А то.
Флорин смотрел на меня и скалился, а я, признаться, сам почувствовал себя дубиной.
И вдруг понял.
Каким путем, говорю, ты его туда отправил? Уж не западной ли тропой, через Чокнутый ручей? Тот, что протекает вблизи от Минчунского тракта?..
Старший подмастерье развел руками: дескать, ну и что с того?
«Раз он по той дороге прошел. Пройдет и снова».
Видишь ли, путник, на Минчунском тракте несколько лет назад стали пропадать люди. Дорога эта не так чтобы оживленная, и мы не сразу поняли, что там творятся странные вещи, но уж когда поняли… Пропадали они и днем и ночью; исчезали без следа, словно чья-то незримая рука просто хватала их и уносила прочь, чтобы спрятать, как инструменты после рабочего дня, в сундук. Лошади возвращались без седоков, повозки находились где-нибудь на поляне вблизи от дороги, рядом с догоревшим костром и нетронутыми пожитками. Если купец какой-то вез ценный груз, то груз этот оставался на месте, а сам купец исчезал — и с ним в придачу его жена, дочь, охранник, возница, да кто угодно. И ни единой капли крови, ни тебе следов сражения или драки, ни духу лесных разбойников. Мы ломали головы над происходящим, пока однажды в таком вот брошенном лагере не обнаружили во влажной после дождя земле отпечаток перепончатой лапы, как у гусыни… только вот была та гусыня ростом с меня или даже с Дубину.
Голова наш городской даром что малый, ну, головастый. Сразу понял, что к чему.
Это, говорит, скорпия.
И строго-настрого запретил людям ездить той дорогой. Хотел в Минчуну гонца послать, но передумал — дескать, пусть сами соображают и сами о себе заботятся. Так постепенно тракт и опустел.

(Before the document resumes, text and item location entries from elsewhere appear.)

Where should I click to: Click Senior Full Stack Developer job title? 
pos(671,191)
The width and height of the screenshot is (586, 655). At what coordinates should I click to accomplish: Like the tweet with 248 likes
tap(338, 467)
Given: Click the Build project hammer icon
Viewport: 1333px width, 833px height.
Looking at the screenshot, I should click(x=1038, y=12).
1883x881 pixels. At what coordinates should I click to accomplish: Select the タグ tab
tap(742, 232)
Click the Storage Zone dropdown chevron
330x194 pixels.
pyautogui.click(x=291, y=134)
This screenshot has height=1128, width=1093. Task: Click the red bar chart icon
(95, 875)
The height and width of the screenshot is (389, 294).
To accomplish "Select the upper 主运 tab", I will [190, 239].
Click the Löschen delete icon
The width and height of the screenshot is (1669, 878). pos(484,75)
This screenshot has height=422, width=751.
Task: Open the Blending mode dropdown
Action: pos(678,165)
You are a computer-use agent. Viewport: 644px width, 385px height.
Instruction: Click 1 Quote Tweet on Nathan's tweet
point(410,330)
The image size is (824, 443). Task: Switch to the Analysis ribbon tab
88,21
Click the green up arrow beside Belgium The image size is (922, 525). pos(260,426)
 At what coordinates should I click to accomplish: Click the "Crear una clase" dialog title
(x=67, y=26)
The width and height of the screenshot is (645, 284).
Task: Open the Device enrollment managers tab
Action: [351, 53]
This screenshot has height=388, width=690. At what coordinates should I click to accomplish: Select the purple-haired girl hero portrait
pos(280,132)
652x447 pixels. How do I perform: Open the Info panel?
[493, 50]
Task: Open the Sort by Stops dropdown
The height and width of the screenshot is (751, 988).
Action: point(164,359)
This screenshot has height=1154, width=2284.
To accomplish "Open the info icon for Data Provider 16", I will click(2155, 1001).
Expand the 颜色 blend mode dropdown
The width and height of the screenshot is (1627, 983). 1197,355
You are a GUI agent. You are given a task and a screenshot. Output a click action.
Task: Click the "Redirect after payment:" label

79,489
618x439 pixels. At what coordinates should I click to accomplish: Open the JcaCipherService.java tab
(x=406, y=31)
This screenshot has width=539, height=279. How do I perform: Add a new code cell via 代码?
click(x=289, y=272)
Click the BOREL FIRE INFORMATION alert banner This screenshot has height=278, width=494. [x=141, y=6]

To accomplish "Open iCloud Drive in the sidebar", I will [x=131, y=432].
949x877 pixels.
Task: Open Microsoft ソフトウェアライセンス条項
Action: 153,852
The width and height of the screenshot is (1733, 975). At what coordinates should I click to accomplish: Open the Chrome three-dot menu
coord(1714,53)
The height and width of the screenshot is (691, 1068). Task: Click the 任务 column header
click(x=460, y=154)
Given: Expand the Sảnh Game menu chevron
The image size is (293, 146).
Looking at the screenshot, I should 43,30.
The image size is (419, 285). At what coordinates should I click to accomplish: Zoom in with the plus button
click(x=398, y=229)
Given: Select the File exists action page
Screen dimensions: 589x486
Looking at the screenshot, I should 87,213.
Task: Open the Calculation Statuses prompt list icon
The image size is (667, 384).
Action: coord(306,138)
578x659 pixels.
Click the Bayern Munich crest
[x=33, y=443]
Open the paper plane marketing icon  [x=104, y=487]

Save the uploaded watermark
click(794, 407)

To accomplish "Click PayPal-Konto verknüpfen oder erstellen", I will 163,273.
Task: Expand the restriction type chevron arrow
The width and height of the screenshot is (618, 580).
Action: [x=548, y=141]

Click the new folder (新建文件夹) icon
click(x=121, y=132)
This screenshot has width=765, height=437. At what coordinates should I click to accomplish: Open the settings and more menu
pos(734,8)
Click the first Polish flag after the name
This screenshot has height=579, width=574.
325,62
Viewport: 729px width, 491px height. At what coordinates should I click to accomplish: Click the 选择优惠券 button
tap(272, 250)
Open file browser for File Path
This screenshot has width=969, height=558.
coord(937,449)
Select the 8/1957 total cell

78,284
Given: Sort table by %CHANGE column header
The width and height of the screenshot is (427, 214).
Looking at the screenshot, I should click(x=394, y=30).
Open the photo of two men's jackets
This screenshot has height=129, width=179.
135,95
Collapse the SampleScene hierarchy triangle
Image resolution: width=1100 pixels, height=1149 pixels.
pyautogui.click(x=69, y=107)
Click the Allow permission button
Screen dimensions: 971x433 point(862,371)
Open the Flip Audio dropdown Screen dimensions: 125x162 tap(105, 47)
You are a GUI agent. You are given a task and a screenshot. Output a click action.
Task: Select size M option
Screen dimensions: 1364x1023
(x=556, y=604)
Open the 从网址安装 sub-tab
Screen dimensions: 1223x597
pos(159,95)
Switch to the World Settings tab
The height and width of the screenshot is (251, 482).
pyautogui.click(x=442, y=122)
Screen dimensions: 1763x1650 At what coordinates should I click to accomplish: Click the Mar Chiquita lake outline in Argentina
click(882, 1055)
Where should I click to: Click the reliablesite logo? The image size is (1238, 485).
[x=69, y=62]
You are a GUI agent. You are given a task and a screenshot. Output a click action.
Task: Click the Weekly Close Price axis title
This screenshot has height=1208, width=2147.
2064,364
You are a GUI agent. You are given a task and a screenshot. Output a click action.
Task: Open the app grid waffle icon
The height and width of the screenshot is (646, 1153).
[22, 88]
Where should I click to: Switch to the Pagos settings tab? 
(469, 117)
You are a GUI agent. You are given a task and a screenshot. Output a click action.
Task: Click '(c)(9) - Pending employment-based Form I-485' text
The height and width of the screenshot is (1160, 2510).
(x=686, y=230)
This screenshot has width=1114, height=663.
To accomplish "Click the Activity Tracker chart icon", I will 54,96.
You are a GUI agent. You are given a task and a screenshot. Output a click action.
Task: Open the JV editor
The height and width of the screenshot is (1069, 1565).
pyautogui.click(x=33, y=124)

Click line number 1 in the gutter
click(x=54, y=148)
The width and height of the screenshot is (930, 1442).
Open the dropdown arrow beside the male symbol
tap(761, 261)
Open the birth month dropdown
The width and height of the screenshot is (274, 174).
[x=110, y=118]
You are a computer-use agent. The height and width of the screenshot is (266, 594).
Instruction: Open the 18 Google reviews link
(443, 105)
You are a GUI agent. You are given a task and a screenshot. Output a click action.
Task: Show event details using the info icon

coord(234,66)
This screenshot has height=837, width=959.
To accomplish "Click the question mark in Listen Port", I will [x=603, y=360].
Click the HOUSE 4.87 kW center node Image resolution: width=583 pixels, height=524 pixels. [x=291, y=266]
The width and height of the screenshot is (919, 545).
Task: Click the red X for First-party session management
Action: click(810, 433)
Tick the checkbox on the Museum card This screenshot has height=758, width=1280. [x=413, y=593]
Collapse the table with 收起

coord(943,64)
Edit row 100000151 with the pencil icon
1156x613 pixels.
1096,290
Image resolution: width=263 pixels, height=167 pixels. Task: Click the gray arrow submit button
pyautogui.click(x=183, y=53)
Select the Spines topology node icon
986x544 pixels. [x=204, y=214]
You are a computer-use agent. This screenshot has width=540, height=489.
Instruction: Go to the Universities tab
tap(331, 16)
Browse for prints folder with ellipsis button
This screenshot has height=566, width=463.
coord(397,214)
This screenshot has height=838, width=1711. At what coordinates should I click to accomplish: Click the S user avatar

Скорпия, если ты не знал, тварюга подлая. Одни говорят, скорпиями не рождаются, а становятся из-за проклятия какого-нибудь змея или черного колдуна; другие так рассуждают, что скорпия просто выглядит как человек до некоего возраста, известного лишь высшим и темным силам, а после сбрасывает человечью кожу, как змея шкуру, и уходит бесчинствовать в леса. Я не знаю, кто прав, но скажу тебе так: если хоть краем уха услышишь, что в некоем краю завелась скорпия, уноси ноги оттуда что духу хватит. Потому, если с каким-нибудь другим чудищем еще и можно справиться простому человеку, то с нею — ни за что на свете. Таких, как она, одолеть может только змей, по чьему велению плачет огонь и пляшут камни, или фэт-фрумос верхом на говорящем шестикрылом коне. На нее взглянешь — и тут же помрешь…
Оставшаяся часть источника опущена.